*What you will do:* Which lines in the listing below contain the string "icon"? Pick out each one and copy it in full.

>> begin Input records

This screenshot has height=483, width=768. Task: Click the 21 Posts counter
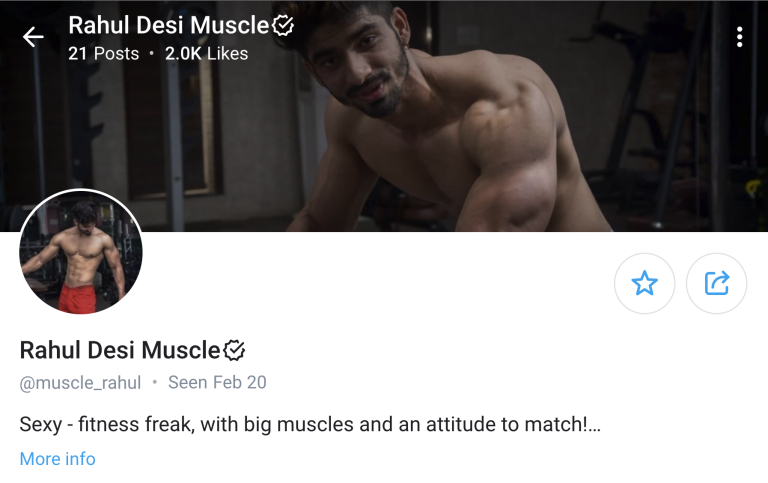click(x=103, y=53)
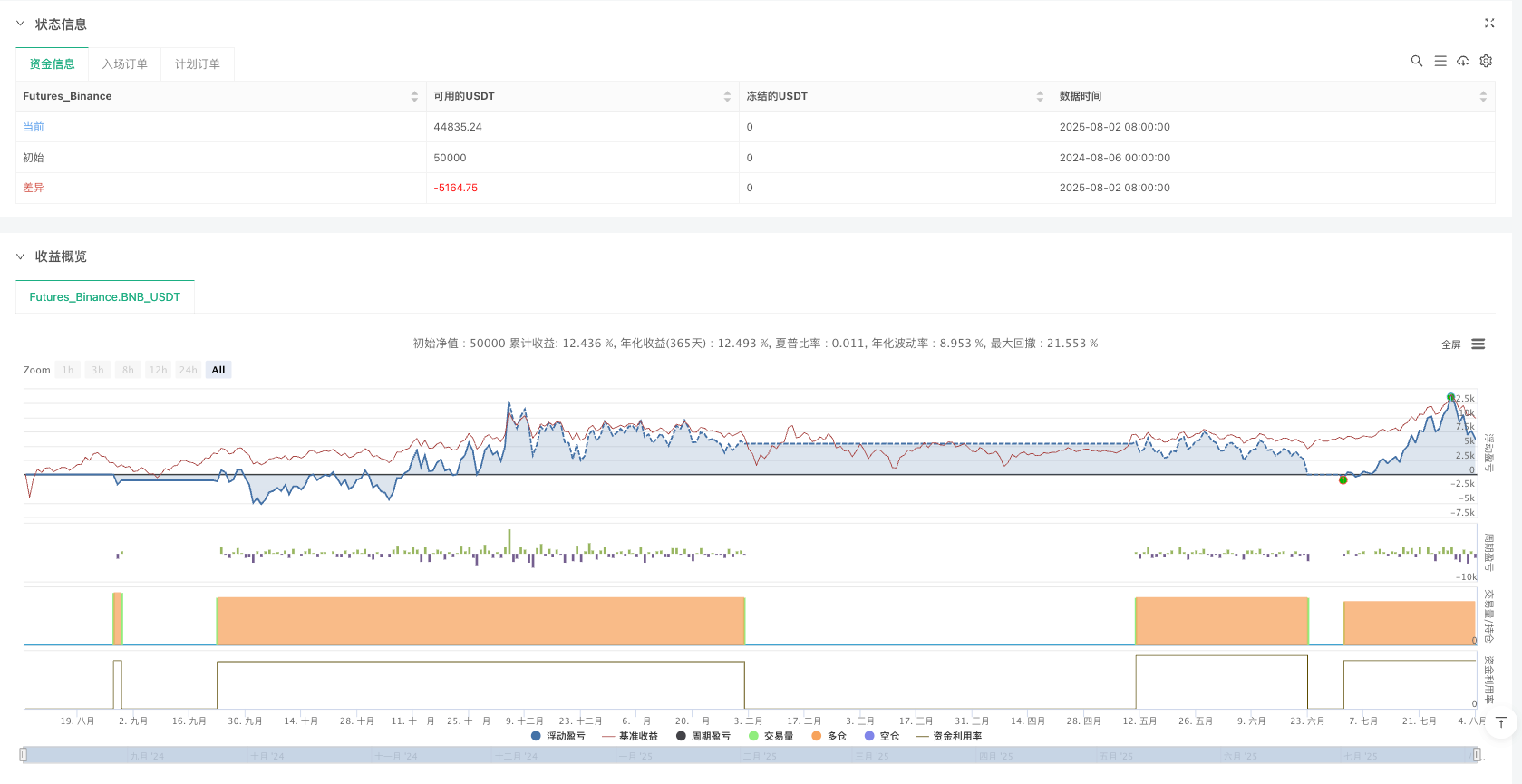This screenshot has height=784, width=1522.
Task: Collapse the 状态信息 section
Action: pyautogui.click(x=20, y=24)

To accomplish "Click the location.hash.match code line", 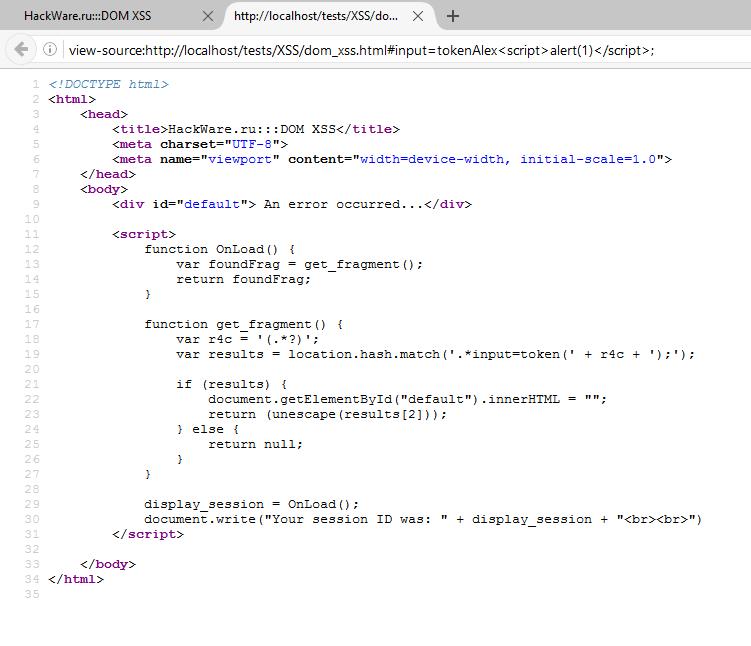I will click(435, 354).
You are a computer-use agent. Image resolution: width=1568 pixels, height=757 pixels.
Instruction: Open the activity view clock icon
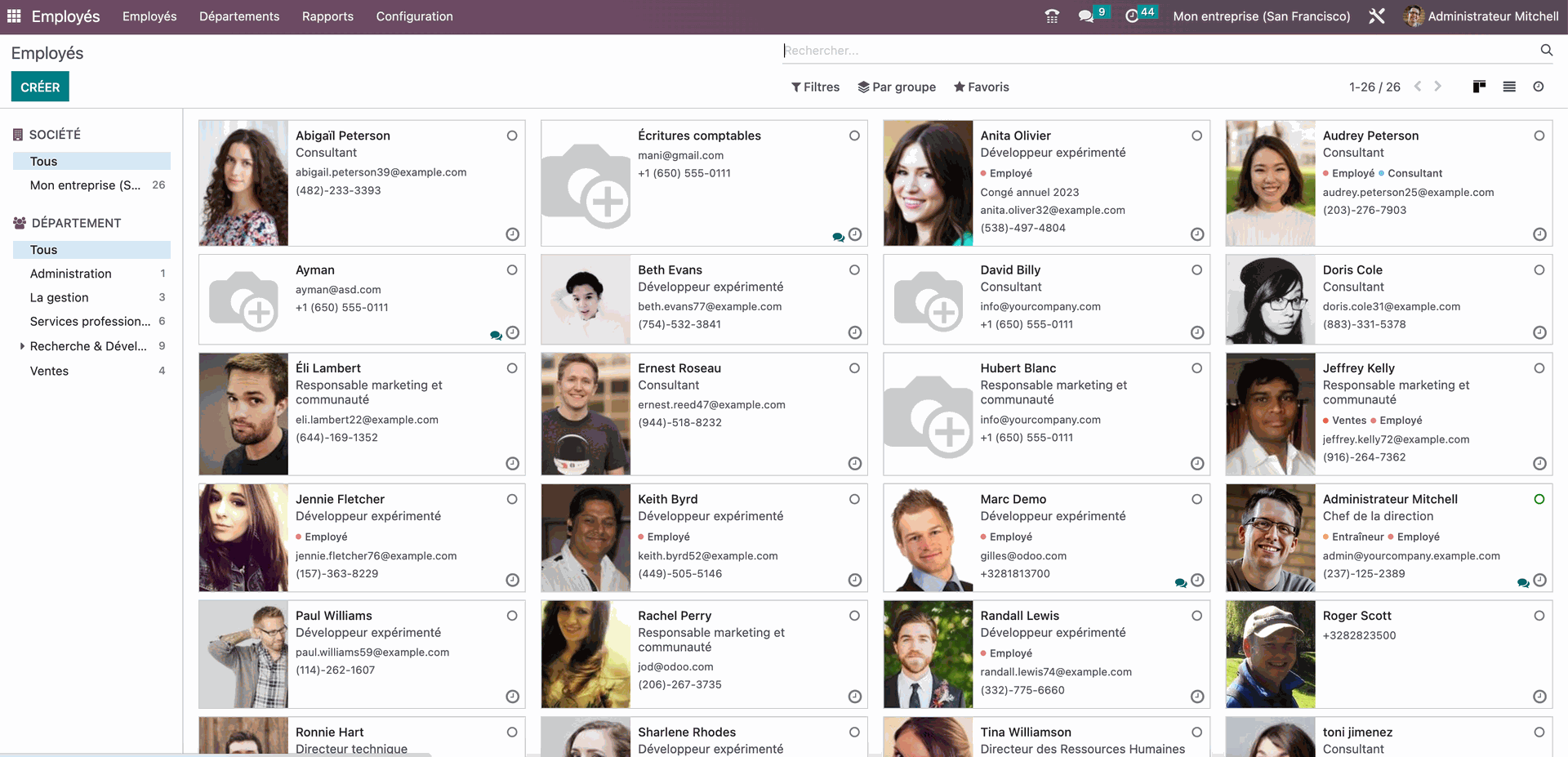click(1539, 87)
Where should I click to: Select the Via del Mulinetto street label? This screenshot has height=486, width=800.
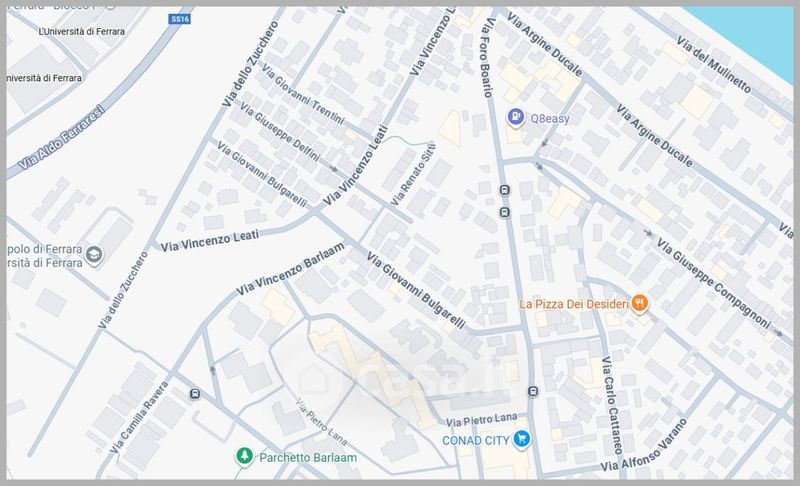[x=713, y=64]
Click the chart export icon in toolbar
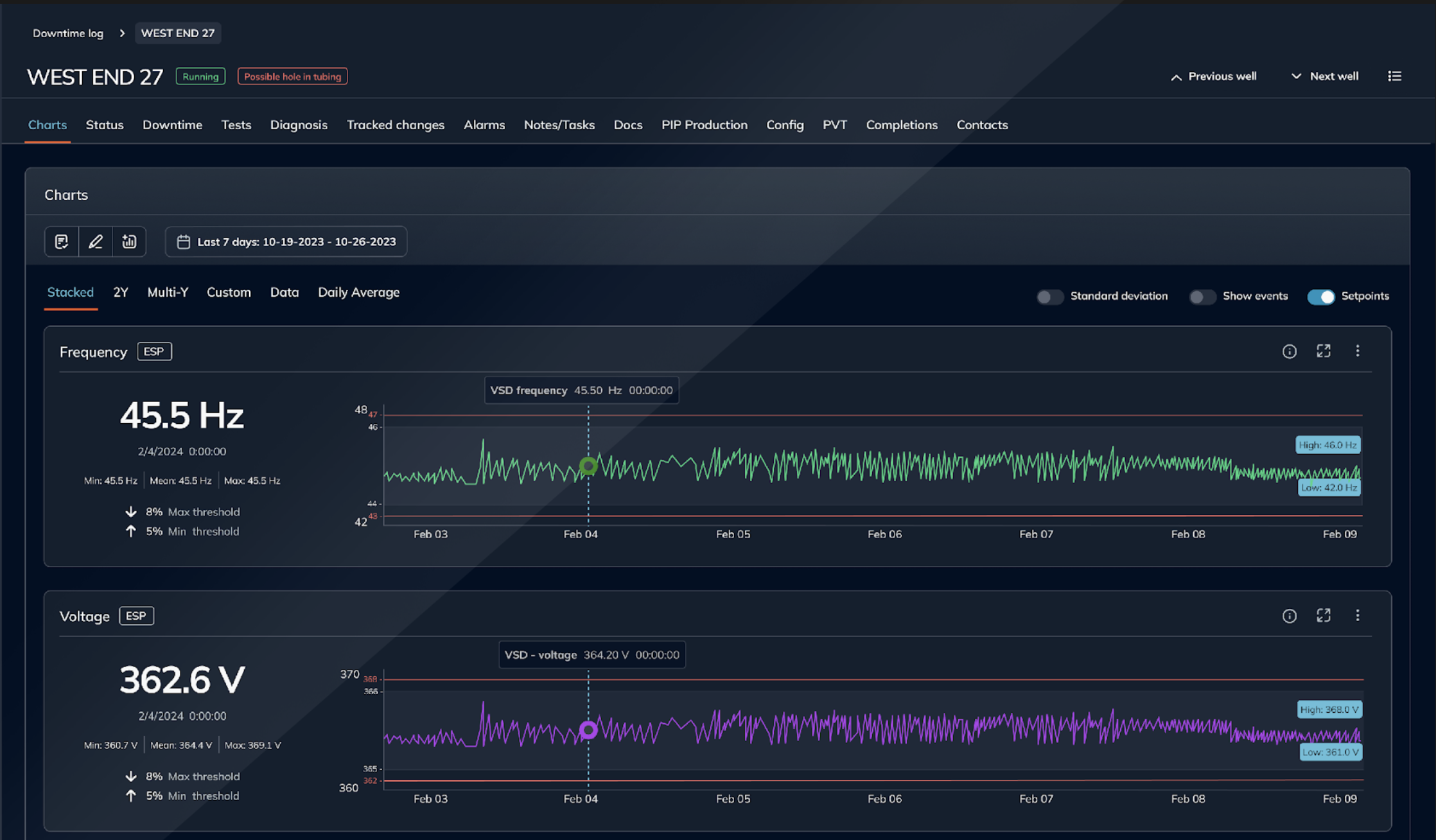Screen dimensions: 1436x840 point(130,241)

>> end Input records

*Expected answer:*
Instruction: Open the activity view clock icon
Click the chart export icon in toolbar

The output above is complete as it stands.